Case ID: ad3d_78/html/1321-01.html
Source: Caselaw Access Project
Author: {"author": "Per Curiam.", "license": "Public Domain", "url": "https://static.case.law/"}
Date Created: 2024-08-24T03:29:51.129683

In the Matter of Charlene Morisseau, an Attorney, Respondent. Committee on Professional Standards, Petitioner.
    [909 NYS2d 676]
   Per Curiam.

Respondent was admitted to practice by the Appellate Division, Second Department in 2005. She resides in West New York, New Jersey.

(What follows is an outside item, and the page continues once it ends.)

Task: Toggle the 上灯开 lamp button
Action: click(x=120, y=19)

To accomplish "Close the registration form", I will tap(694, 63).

Petitioner charges respondent with having engaged in conduct prejudicial to the administration of justice and reflecting adversely on her fitness as an attorney, with having engaged in criminal conduct prejudicial to the administration of justice and reflecting adversely on her fitness as an attorney, and failure to cooperate with petitioner (see Code of Professional Responsibility DR 1-102 [a] [3], [5], [7] [22 NYCRR 1200.3 (a) (3), (5), (7)]). The three charges arise from the same occurrence. In October 2005, respondent went to the Clerk’s office at the Appellate Division, Second Department and asked for a copy of her application for admission file. She engaged, in inappropriate conduct at the office, resulting in her arrest and her being charged with obstruction of governmental administration and disorderly conduct. The two charges of disorderly conduct are still pending in the Criminal Court of the City of New York, Kings County (see People v Morisseau, 19 Misc 3d 59 [2008]). The failure to cooperate charge results from her failure to timely respond to a Chief Attorney’s inquiry by petitioner.

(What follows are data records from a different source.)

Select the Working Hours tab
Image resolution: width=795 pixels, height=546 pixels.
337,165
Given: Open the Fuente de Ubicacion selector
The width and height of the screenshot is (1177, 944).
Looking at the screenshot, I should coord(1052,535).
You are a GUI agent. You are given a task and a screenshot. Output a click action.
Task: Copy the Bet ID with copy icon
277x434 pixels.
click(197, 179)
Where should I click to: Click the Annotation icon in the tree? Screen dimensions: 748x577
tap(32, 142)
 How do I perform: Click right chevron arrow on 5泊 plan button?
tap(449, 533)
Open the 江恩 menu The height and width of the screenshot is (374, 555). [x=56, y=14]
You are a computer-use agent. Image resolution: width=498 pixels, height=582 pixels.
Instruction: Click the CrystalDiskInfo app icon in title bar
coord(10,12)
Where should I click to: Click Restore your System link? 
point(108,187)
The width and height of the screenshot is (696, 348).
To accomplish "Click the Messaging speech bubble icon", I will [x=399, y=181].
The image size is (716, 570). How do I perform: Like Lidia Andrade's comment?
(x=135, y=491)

After a hearing on June 23, 2010, at which respondent did not appear although she was on notice of same, the Referee sustained the charges and recommended that she be suspended from the practice of law. The Referee described respondent’s conduct at the Second Department Clerk’s office as “explosive and inexplicable” and criticized her unsubstantiated racist accusations that she leveled at the Second Department Clerk during the incident and in papers she has filed since that time. She has also made similar unsubstantiated accusations against this Court. The Referee recommended respondent’s suspension from the practice of law in view of her “irresponsible if not irrational conduct.”

Petitioner now moves to confirm the Referee’s report, and we grant the motion. We find without merit the jurisdictional and other arguments that respondent has made in her papers, including in her response to the instant motion.

In order to protect the public, deter similar misconduct, and preserve the reputation of the bar, we determine that the appropriate disciplinary sanction for respondent’s serious misconduct is suspension from the practice of law for a period of one year.

Cardona, P.J., Peters, Spain, Stein and McCarthy, JJ., concur. Ordered that petitioner’s motion to confirm the Referee’s report is granted; and it is further ordered that respondent is hereby found guilty of the professional misconduct as charged and specified in the petition; and it is further ordered that respondent is suspended from the practice of law for a period of one year, effective in 20 days from the date of this decision, and until further order of this Court; and it is further ordered that, for the period of suspension, respondent is commanded to desist and refrain from the practice of law in any form, either as principal or as agent, clerk or employee of another; and respondent is hereby forbidden to appear as an attorney or counselor-at-law before any court, judge, justice, board, commission or other public authority, or to give to another an opinion as to the law or its application, or any advice in relation thereto; and it is further ordered that respondent shall comply with the provisions of this Court’s rules regulating the conduct of suspended attorneys (see 22 NYCRR 806.9). 
      
       The misconduct preceded the promulgation of the Rules of Professional Conduct by the Appellate Divisions, effective April 1, 2009 (see 22 NYCRR part 1200).